RL_Importance_Sampling

Importance Sampling

1.What is Importance Sampling

Importance Sampling(IS) is a general technique for estimating properties of a particular distribution $p$, while only having samples generated from a different distribution $q$ than the distribution of interest($p$).

And actually, IS is a variant of Monte Carlo approximation. In Monte Carlo approximation, we were extimating the expected value of a random variable $X$ by this sample mean sum:

$E(X) \approx \frac{1}{n}\sum\limits_{i = 1}^{n}x_i,where, X\sim p,x_i\sim p$

But, there is a big assumption that we can efficiently draw samples from the true distribution $p$ of this random variable $X$. What if we can’t do that? Can we use some alternative distribution like $q$ and use the samples drawing from $q$ to correct the fact that we were drawing samples from the wrong distribution or get a better estimation than its true distribution $p$? There is where Importance sampling comes for.

In Importance Sampling, where $p$ is the true distribution of random variable $X$, and $q$ which is called proposal distribution that we use to sampling, and $q$ satisfied absolute continuity that $\forall q(pdfs), s.t. q(x) = 0 \rightarrow p(x) = 0$:

$E_p[X] = \sum\limits_{x}xp(x) = \sum\limits_{x}x\frac{p(x)}{q(x)}q(x) = E_q[x\frac{p(x)}{q(x)}] \approx \frac{1}{n}\sum\limits_{i=1}^{n}x_i\frac{p(x_i)}{q(x_i)}, \quad where, x_i\sim q$

Finally, an unbiased estimator of the true expectation(Monte Carlo estimator is unbiased).
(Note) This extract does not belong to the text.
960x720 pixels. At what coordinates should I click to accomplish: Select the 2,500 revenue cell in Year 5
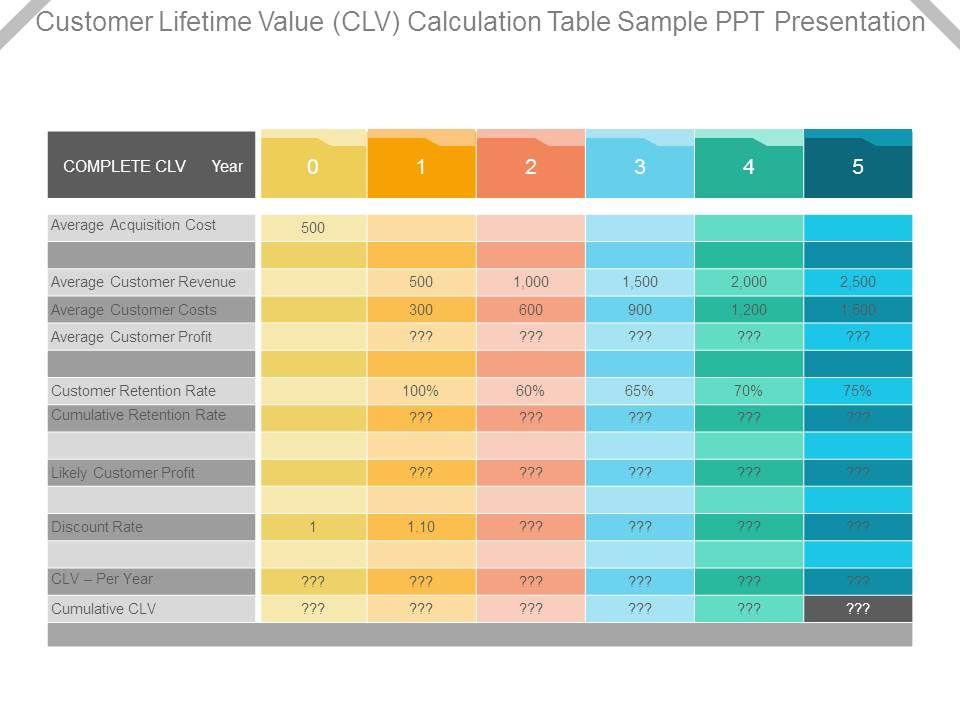point(858,282)
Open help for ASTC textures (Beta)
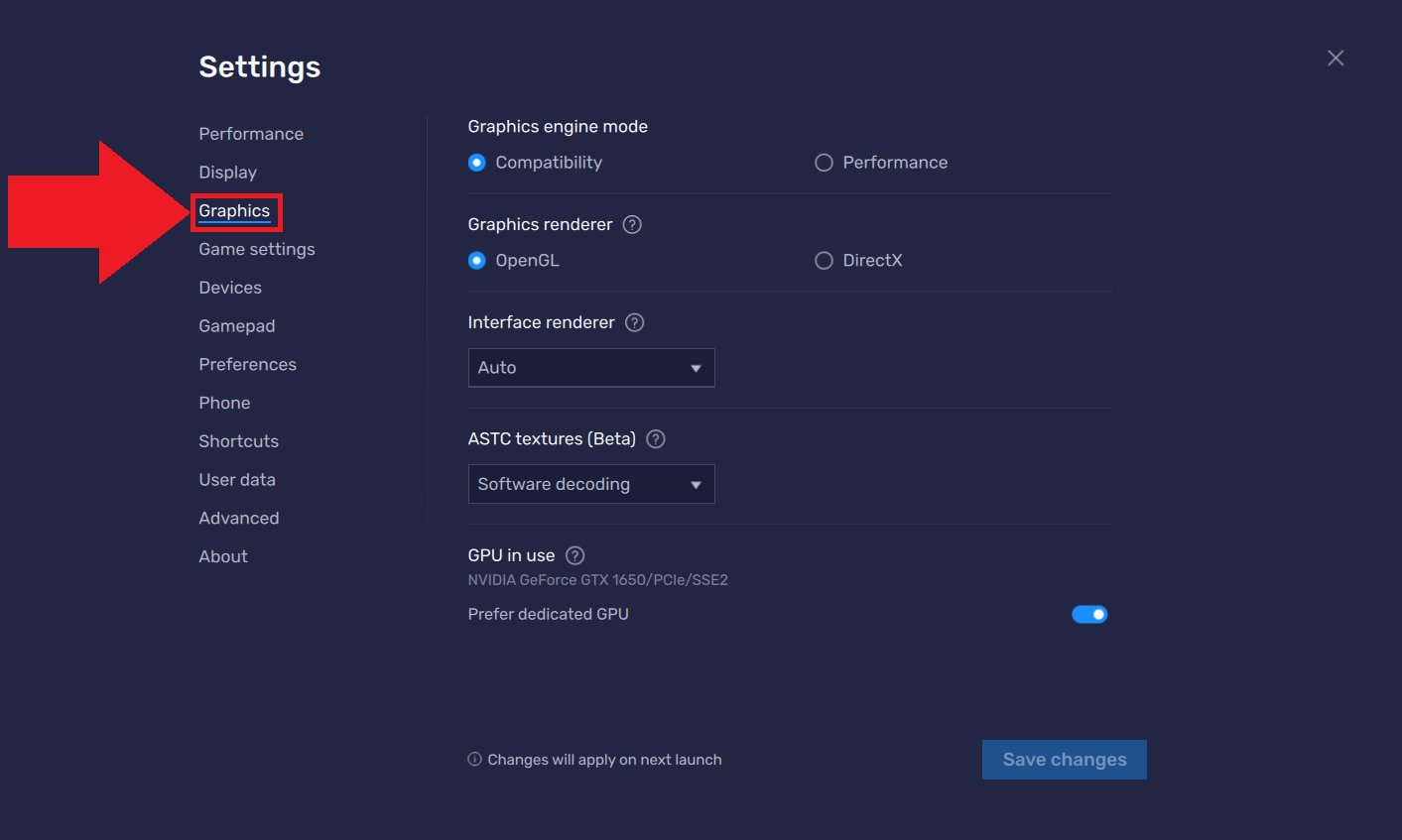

$E_p[X] \approx \frac{1}{n}\sum\limits_{i=1}^{n}x_iw(x_i), \quad where, x_i\sim q, w(x_i) = \frac{p(x_i)}{q(x_i)}$

$w(x)$ is called the importance weight , it will give more weight to the values that may appear more possible under its true distribution. And IS is worked no matter whether the $p$ is normalized, something like $p(x) = \frac{h(x)}{Z}$ or not.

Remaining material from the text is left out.